Donald Trump ile Joe Biden arasında geçecek Kasım 2020 ABD Başkanlık Seçimleri İran ile ilişkilerin geleceğini şekillendireceği gibi yeni bir nükleer anlaşmanın (KOEP:2.0 olarak ifade edilebilir) da koşullarını belirleyecek. Trump’ın ikinci kez başkan seçilmesi durumunda İran gerginliğinin de devam etmesi muhtemel görünüyor. Trump’ın İran’a yönelik mevcut politikalarında ısrarcı olması hâlinde İran’ın Nükleer Anlaşma'dan tamamen çekilerek nükleer programına hız vermesi kaçınılmaz. Ancak bu durumda İran ekonomisi belirleyici olacaktır. Zira ekonomisi çökmüş bir İran’ın nükleer faaliyetlerini sürdürmesi zorlaşacağı gibi ABD ile zamana oynaması da mümkün değildir. Dolayısıyla İran’ın psikolojik mi yoksa stratejik mi davranacağını ekonomik koşullar belirleyecek. Ancak İran’ın nükleer programına hız vermesi ve nükleer silah elde edimine yaklaşması durumunda Trump yönetimi askerî seçeneğe başvurmak ve İran ile müzakere masasına oturmak seçenekleriyle karşı karşıya kalacaktır. Herhangi bir müzakerenin başarılı olması için ise sonucun her iki taraf için de "kazan-kazan" modeli olarak algılanması ve her iki tarafın iyi niyetle müzakereye istekli olması gerekmektedir. Bu aşamaya ulaşmak için AB, Rusya ve Çin'in İran nükleer krizinin çözümünde ortak çaba göstermesi gerekecektir. Ayrıca Trump’a karşı güven sorunu yaşayan İran’ı ikna etmek ve ABD’nin Nükleer Anlaşma'dan tek taraflı olarak çekilmenin tekrarlanmasını önlemek için yeni anlaşmanın ABD Senatosu tarafından onaylanan bir anlaşma biçimini alması gerekebilir.

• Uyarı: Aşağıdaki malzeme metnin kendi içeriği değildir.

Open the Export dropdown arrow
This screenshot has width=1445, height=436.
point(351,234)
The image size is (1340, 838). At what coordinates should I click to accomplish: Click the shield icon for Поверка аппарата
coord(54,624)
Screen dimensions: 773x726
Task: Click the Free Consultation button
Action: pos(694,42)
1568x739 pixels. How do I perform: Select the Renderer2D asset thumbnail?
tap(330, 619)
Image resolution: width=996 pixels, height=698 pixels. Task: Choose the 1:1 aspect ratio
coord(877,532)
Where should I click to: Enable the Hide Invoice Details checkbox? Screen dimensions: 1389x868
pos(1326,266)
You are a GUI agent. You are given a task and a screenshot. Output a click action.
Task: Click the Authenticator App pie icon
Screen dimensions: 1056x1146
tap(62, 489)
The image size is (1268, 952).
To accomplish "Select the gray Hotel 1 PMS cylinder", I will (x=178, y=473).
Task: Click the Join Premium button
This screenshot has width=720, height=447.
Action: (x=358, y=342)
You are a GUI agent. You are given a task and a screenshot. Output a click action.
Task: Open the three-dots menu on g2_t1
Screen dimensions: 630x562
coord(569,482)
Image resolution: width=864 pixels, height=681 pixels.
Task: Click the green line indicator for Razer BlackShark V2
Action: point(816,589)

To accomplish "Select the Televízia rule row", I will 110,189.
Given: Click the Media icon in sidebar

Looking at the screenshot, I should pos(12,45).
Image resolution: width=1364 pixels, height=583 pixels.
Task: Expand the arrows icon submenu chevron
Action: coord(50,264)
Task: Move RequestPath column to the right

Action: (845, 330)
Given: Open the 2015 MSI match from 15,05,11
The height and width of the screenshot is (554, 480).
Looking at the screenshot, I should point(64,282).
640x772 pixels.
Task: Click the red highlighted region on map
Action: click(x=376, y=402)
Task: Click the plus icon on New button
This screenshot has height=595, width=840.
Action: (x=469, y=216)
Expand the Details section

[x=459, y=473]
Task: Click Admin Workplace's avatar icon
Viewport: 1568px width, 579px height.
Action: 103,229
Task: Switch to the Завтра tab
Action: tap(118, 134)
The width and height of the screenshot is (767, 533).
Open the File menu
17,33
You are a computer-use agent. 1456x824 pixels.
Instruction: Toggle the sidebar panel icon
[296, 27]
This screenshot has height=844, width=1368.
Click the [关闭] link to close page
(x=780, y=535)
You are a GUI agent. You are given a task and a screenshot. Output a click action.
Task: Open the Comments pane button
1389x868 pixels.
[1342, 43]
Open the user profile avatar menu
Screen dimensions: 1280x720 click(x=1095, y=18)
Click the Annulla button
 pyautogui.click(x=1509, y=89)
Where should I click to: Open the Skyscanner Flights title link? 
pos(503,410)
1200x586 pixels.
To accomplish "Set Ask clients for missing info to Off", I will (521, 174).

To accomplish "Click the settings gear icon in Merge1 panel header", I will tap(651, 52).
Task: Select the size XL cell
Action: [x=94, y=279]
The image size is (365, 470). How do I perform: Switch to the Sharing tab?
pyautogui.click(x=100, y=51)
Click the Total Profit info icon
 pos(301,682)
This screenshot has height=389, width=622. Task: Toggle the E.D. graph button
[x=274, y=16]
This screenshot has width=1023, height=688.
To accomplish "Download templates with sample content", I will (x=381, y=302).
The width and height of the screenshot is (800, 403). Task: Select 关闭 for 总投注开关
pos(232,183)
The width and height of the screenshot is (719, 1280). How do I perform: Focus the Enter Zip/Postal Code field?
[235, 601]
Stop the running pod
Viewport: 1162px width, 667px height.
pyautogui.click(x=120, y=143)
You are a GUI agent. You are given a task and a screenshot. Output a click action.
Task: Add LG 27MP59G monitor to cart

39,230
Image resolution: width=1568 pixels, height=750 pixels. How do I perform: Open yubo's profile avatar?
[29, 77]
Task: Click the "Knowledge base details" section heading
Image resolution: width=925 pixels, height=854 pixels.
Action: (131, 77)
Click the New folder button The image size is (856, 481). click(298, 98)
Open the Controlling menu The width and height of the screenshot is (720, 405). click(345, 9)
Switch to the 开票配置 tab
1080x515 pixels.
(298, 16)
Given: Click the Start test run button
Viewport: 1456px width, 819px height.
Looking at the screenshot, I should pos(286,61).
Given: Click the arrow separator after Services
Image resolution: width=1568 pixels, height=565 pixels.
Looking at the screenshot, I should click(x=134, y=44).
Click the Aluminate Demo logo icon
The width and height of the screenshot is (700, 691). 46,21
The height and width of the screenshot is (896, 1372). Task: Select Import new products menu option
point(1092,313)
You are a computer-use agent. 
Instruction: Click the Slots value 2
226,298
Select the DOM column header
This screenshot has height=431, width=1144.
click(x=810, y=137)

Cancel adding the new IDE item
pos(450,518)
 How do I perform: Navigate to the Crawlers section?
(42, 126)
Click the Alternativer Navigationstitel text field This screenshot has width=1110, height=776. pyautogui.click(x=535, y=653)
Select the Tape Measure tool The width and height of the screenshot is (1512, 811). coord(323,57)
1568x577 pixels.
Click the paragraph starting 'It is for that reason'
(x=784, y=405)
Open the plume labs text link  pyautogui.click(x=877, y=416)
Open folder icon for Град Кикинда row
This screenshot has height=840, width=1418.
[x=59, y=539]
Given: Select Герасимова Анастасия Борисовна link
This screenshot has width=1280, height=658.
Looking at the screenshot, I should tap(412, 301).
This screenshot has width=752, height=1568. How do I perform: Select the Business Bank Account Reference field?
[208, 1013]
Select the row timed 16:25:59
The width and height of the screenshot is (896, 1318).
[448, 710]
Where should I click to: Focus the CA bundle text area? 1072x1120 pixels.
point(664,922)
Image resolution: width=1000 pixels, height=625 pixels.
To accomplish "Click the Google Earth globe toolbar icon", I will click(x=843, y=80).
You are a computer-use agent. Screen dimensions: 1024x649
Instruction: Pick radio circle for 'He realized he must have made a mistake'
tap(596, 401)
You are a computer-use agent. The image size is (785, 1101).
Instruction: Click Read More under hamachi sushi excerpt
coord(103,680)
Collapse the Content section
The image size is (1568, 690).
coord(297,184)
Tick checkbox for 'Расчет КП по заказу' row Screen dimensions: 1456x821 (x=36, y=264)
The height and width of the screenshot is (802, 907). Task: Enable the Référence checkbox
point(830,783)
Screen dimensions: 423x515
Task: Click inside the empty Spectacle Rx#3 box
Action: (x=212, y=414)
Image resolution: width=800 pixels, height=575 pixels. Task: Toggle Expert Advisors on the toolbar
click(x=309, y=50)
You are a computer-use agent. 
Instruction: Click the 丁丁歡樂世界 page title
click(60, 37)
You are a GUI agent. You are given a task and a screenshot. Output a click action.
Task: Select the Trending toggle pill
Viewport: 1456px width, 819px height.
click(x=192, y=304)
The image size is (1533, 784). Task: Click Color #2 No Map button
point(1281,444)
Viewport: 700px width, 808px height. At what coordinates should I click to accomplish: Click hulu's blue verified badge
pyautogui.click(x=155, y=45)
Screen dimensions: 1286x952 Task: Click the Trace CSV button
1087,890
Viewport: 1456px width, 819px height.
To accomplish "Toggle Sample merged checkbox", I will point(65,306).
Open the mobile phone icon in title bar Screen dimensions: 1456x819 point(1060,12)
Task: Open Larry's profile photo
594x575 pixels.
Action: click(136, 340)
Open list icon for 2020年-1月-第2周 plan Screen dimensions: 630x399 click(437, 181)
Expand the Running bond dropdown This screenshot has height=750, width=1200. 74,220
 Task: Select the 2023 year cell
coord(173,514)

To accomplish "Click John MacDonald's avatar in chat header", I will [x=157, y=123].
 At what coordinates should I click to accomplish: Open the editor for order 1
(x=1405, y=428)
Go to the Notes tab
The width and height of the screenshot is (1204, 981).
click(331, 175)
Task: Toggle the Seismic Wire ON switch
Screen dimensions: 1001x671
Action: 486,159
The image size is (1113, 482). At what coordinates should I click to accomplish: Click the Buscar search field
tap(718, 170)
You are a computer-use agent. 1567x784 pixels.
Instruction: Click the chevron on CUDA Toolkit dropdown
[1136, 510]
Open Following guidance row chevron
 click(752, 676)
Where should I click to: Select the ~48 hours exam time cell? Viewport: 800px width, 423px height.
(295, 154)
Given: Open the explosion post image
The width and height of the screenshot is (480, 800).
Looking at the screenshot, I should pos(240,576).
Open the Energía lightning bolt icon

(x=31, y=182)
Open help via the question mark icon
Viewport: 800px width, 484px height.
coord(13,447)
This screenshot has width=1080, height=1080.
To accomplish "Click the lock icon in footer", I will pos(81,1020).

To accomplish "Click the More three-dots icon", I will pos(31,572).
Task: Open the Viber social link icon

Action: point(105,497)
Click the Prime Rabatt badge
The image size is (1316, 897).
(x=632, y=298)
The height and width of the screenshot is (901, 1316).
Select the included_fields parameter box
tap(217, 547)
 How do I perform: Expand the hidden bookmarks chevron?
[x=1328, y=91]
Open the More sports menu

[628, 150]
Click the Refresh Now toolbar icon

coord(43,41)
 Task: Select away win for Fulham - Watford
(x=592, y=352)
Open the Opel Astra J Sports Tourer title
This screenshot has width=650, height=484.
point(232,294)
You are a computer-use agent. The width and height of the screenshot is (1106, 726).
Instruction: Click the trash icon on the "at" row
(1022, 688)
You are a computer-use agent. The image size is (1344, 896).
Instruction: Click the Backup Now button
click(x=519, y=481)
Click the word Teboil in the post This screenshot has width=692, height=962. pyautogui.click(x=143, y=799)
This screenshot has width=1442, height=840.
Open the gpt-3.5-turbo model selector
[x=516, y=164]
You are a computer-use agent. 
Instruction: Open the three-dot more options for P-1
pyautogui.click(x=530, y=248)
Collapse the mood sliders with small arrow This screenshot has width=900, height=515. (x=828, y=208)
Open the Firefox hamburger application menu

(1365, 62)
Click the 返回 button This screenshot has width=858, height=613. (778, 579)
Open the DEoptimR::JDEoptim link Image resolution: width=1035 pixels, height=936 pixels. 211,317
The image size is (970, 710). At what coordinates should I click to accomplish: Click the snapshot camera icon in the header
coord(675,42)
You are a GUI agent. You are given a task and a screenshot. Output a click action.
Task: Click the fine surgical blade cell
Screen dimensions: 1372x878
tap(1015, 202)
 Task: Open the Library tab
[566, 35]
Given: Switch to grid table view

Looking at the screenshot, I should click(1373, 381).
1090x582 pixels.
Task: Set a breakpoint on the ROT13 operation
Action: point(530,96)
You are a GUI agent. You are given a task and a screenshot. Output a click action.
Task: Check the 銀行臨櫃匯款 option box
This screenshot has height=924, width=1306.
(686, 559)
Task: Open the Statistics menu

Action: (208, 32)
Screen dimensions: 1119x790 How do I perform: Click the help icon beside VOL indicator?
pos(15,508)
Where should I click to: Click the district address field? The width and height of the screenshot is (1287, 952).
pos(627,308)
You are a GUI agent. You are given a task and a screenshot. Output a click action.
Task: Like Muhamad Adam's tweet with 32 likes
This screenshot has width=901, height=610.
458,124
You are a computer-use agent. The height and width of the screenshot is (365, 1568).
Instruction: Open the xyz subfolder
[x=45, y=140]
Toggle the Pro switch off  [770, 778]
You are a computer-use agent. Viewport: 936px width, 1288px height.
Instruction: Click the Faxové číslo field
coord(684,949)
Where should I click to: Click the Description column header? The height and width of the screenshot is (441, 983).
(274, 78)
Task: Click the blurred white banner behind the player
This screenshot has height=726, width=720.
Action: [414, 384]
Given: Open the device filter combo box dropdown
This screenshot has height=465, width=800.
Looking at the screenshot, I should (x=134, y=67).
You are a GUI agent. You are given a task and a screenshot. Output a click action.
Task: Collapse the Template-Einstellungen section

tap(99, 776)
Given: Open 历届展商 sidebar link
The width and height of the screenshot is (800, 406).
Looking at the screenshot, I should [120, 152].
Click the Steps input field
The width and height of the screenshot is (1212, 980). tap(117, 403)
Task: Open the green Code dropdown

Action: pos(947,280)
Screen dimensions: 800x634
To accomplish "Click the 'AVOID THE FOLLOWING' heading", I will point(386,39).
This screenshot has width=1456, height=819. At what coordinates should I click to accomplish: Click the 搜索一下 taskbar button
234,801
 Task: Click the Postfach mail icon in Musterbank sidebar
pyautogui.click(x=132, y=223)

ABD Başkanlık Seçimi'ni Joe Biden’ın kazanması durumunda ise farklı olasılıklardan bahsetmek mümkün. Dış politika açısından Biden'in “restorasyonist” yaklaşımının nasıl uygulanabileceği belirsizliğini korumakla birlikte Biden, seçim kampanyası sürecinde ilkelerini ana hatlarıyla ortaya koydu: Uluslararası anlaşmalara geri dönme, uzun süredir devam eden ittifakları canlandırma, ABD'nin Orta Doğu'daki askerî varlığını azaltma ve demokrasinin teşvik edilmesine ve savunulmasına öncelik verilmesi. Bu ilkeler ışığında 18 Mayıs Pazartesi günü, Biden’ın Dışişleri Danışmanı Tony Blinken, Biden seçildiği takdirde İran'ın nükleer durumunun nasıl ele alınacağı konusunda en ayrıntılı açıklamayı yaptı. Blinken, Biden'ın İran ile yeni ve iyileştirilmiş bir anlaşma arayacağını söyledi. Blinken “İran, mevcut Anlaşma kapsamındaki yükümlülüklerine tam olarak uymak zorunda kalacak. Eğer bunu yaparsa sonrasında Biden yönetimi de yeniden uyum içinde Anlaşma'ya dönecek. Fakat bunu daha uzun ve daha uzun bir anlaşma yapmak için bir platform olarak kullanacağız.” ifadeleriyle mevcut Anlaşma'nın Biden yönetimi tarafından da yeterli görülmediğinin sinyalini vermiş oldu. Dolayısıyla Walter Russell Mead’in ifadesiyle Biden “ikinci Obama” olmayacağını göstermiş oldu. Trump'ın Nükleer Anlaşma'dan çekilmesinin yanlış olduğunu düşünen pek çok Demokrat gibi Biden da Anlaşma'ya dönme iradesi gösterse de daha kapsamlı bir anlaşma için Trump yönetiminin tek taraflı yaptırımlarını bir kaldıraç olarak görebilir ve bu kaldıraçtan vazgeçmek istemeyebilir. Çünkü Biden’ın İran’ı yeni bir anlaşmaya ikna etmesi için bazı araçlara sahip olması gerekecektir. Her ne kadar Blinken "İran’ın sakıncalı olduğunu düşündüğümüz eylemlerini engellemeye çalışırken müttefiklerimizin bize katılma olasılığı yüksek olacak.” diyerek özellikle İran krizinin çözümünde AB ile ortak bir hareket zemini aranacağını vurgulasa da İran’ı salt diplomatik yollarla baskılamak mümkün değildir.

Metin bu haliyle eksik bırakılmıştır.